Так было до тех пор, пока я не задушил младенца.

Не прошло и часа, как меня отыскал Коиннаге, верховный вождь.

– Ты совершил глупость, Кориба, – мрачно заявил он.

– У меня не было выбора. И ты это знаешь.

– Разумеется, у тебя был выбор, – возразил он. – Ты мог сохранить ребенку жизнь. – Он смолк, пытаясь обуздать свои эмоции и страх. – До сих пор никто из Техподдержки не ступал на землю Кириньяги, но теперь они это сделают.

– Пусть, – пожал я плечами. – Мы не нарушили ни один закон.

– Мы убили ребенка. И они отменят нашу хартию.

Я покачал головой.

– Никто не отменит нашу хартию.

– Не будь таким самоуверенным, Кориба, – предупредил он. – Когда ты закапываешь живьем козла, они лишь качают головами, с презрением обсуждая нашу религию. Когда мы уводим старых и дряхлых из поселка, чтобы их съели гиены, они смотрят на нас с отвращением и называют нас безбожными язычниками. Но убийство новорожденного младенца – совсем другое, скажу я тебе. Они не будут сидеть сложа руки и придут сюда.

– Если они придут, я объясню, почему убил его, – спокойно ответил я.

– Они не примут твой ответ, – сказал Коиннаге. – Они не поймут.

– У них не останется выбора, кроме как принять мой ответ. Здесь Кириньяга, и им не дозволено вмешиваться.

– Они найдут способ, – уверенно пообещал он. – Поэтому нам следует извиниться и пообещать, что подобное больше никогда не произойдет.

– Мы не станем извиняться, – твердо заявил я. – И обещать тоже ничего не будем.

– Тогда я, верховный вождь, сам принесу им извинения.

Я пристально смотрел на него некоторое время, потом пожал плечами.

– Поступай так, как считаешь нужным.

Внезапно в его глазах появился страх.

– Что ты со мной сделаешь? – испуганно спросил он.

– Ничего. Разве ты не мой вождь? – Когда он расслабился, я добавил: – Но на твоем месте я стал бы избегать насекомых.

– Насекомых? Почему?

– Потому что любое насекомое, которое тебя укусит, будь то паук, москит или муха, наверняка убьет тебя, – ответил я. – Кровь в твоем теле закипит, а кости расплавятся. Ты будешь хотеть кричать от боли, но не сможешь издать ни звука. – Я помолчал и серьезно добавил: – Нет, такой смерти я не пожелал бы и врагу.

– Разве мы не друзья, Кориба? – спросил он, и его черное лицо стало пепельно-серым.

– Я тоже так думал. Но мои друзья уважают традиции. И не извиняются за них перед белыми людьми.

– Я не стану извиняться! – горячо пообещал он и плюнул себе на обе ладони, подтверждая искренность своих слов.

Я развязал один из висящих на поясе мешочков и достал гладкий камешек, который подобрал неподалеку на берегу речки.

– Повесь камешек себе на шею, – сказал я, протягивая его Коиннаге, – и он защитит тебя от укусов насекомых.
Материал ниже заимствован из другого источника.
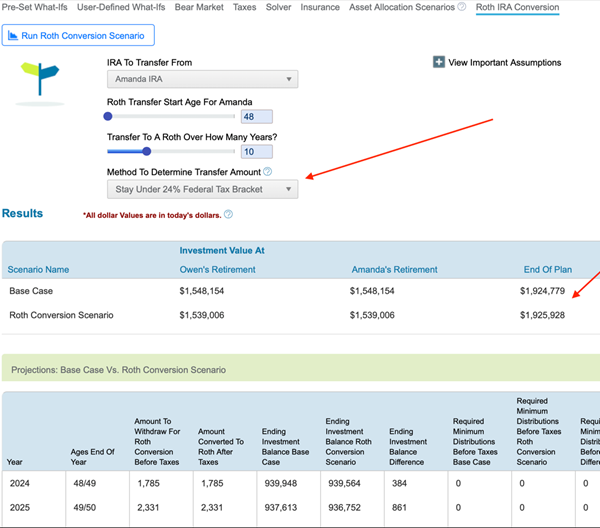Click the chart icon on Run Roth Conversion button

12,36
– Спасибо, Кориба! – искренне поблагодарил он, и еще один кризис удалось предотвратить.

Мы поговорили несколько минут о делах в деревне, потом он наконец ушел. Я послал за Вамбу, матерью младенца, и совершил над ней ритуал очищения, чтобы она смогла зачать снова. Я дал ей мазь – ослабить боль в разбухших от молока грудях. Потом уселся возле костра перед своим бома и принялся решать споры о курах и козах, раздавать амулеты против демонов и обучать людей обычаям предков.

До ужина никто так и не вспомнил о мертвом ребенке. Я поел в одиночестве в своем бома согласно своему статусу, потому что мундумугу всегда ест и живет отдельно от остальных. Потом набросил на плечи одеяло, чтобы не мерзнуть, и зашагал по грязной тропинке в ту сторону, где теснились бома жителей деревни. Скот, козы и куры уже были заперты на ночь, а мои соплеменники, съевшие на ужин корову, теперь пели, танцевали и пили много помбе. Они расступились, когда я подошел к котлу и выпил немного помбе, потом, по просьбе Канджары, зарезал козла, посмотрел на его внутренности и увидел, что самая молодая жена Канджары вскоре забеременеет. Эту новость тут же отпраздновали. Затем дети уговорили рассказать им сказку.